Monthly Archives: February 2023

SULPHUR PEAK 3,448′

 

Your robe’s frozen sleeve

reaches the creek once again,

my unending friend,

 

you carry both storm

and heaven on your shoulders

when I reflect up—

 

face unwavering

beneath sun and starlit night

always in the morning.

 

______________________________________

 

It’s been interesting weather, now half-way through our rainy season, over 18 inches of rain after a decade of drought.  Already whispers from the loudest drought complainers for relief as these hills leak crystal rivulets again. 

 

We lost a month in time in January to the Atmospheric River during branding season, and now with nearly 3 inches in the past 3 days and 3 inches more forecast for the next three, it will be at least a week before we can get to our upper country to brand the last bunch, putting us close to the middle of March.  These calves will be big, a handful.

 

The Paregien Ranch ranges from 2,000 to 2,600 with its own light blanket of snow now, time-released moisture soaking into the clay and granite ground that leaks down the smooth rock waterfalls of Ridenhour Canyon, adding to Dry Creek that peaked at 684 cfs last night, that probably washed out some of our watergaps replaced after January’s peak flow over 3,500 cfs.
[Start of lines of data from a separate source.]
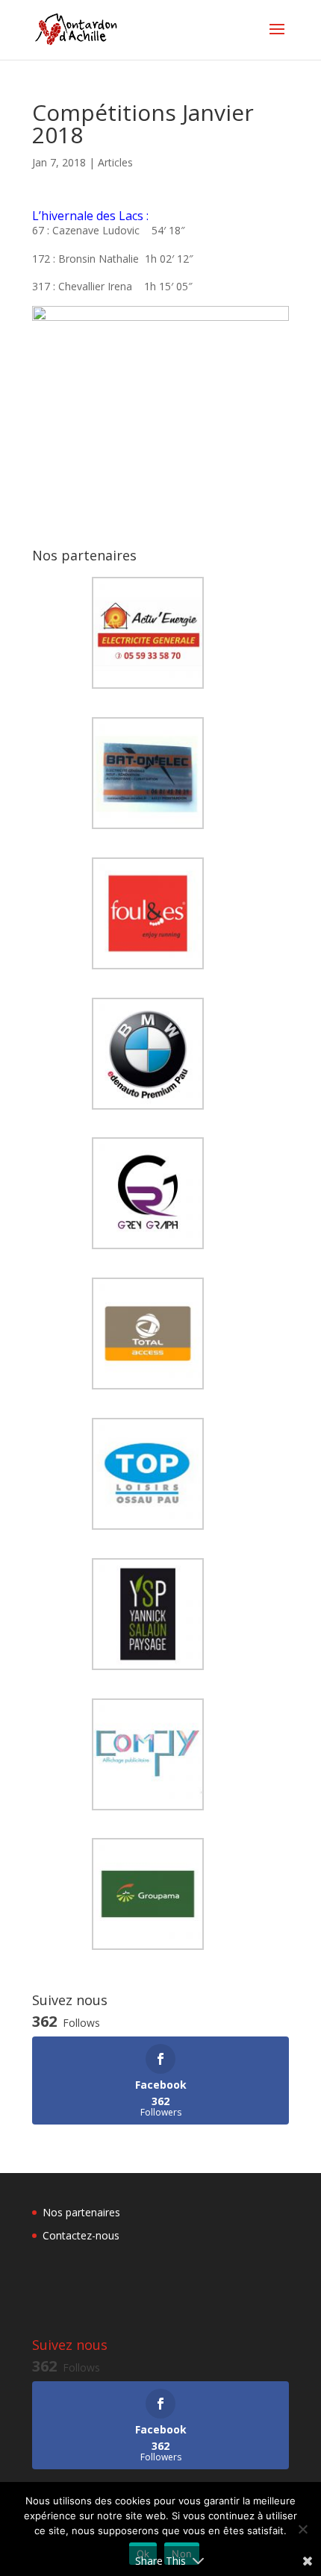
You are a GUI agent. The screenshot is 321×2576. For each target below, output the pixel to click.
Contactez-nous (81, 2235)
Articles (115, 162)
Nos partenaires (81, 2212)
Job security, but patience until we can get there—you can’t fight Mother Nature, just try to adapt and face the consequences—fully enjoy her luxuriant and persistent presence after so much needed moisture.

 

WINDMILL SPRING

 

How many jillion rains have washed away

the rodent digs from these exposed intrusions,

lichen-stained, fractured magma rockpiles

 

changing shape in the sun’s daylight and shadow

to appear to be alive for eons, like a trout

breaching a clay wave, free to see the sky?

 

Some have seen so much that they have souls.

 

 

Weathermaker

 

The foothill poppies are beginning to show on our south slopes as temperatures hover near 70 degrees.  The white popcorn flowers and orange fiddlenecks have begun to claim the gentler ground in what appears to be the beginning of a colorful wildflower year with the ample moisture (Atmospheric River) we received last month.

 

Beginning this evening, forecasts vary as temperatures drop into the low thirties with a cold front that will engulf California.  Weathermen are predicting snow down to 1,000 feet, nearly 1,000 feet below this photograph.  There is even some talk of fourteen inches of snow in Three Rivers.  Furthermore, Weather Underground predicts rain on all but one day for the next two weeks.

 

The road to the Paregien ranch has just dried out and cleared of fallen trees, but we still haven’t been able to get to the calves to brand up there.  We lost a month in time to the Atmospheric River in January, but two weeks of predicted rain with a week to dry out puts that branding into the middle of March at the soonest and our calves are almost too BIG to handle.

 

Nothing is certain in this business, but as a weather dependent livelihood we’ll have to be ready to adapt. (Cut another load of dead-standing Manzanita and Blue Oak yesterday, at least we should be warm).

 

 

 

 

COMING ALIVE

 

 

After ten dry years, the drought-killed,

dead-standing oaks have shed their limbs

in piles, like clothes at their feet—some

 

centuries claiming space, offering summer

shade to cows, acorns to a host of hungry

mouths, hidden homes to hawks and lesser

 

feathered flocks—and have begun to tip

over as the rain-soaked earth lets go

of their decomposing roots to rest

 

on fences or across the dirt tracks

between us and our children grazing

the ridgetops: like emerald thighs, toes

 

reaching for the flats along the creek.

Despite the disassembled skeletons

of a generation passing that litters

 

and melts into the ground, lush canyon

and slope come alive to welcome and beckon

to embrace me for the first time

 

in a decade—and I overwhelmed, submissive

having spent my penance on unknown sins

I will confess just to prolong this moment.

 

 

EAST BEQUETTE BRANDING 2023

 

As great (for us) as the three-week Atmospheric River was, it put everyone’s branding schedules behind, most roads too wet to get to our cattle.  Normally, we’d be at Elko this time of year, but with travel and time away from business, we needed to stay at home before our calves got too big to handle easily.

 

When I look around our community’s branding pens I realize now that most of the old timers are gone, that we have taken their places going ‘old-people slow’, and we prefer it.  Fortunately we have some young muscle to work the ground.

 

Robbin and I have scaled our operation down, in part due to our heavy culling to adapt to consecutive years of drought and also by selling half of our cows to my son Bob.  Branding pasture by pasture, our bunches are now small enough to get by with three ropers, one calf stretched at a time.  Our relaxed pace has become even more conducive for old friends to visit while we get the work done.  These photos from our second branding of the season, it’s been great!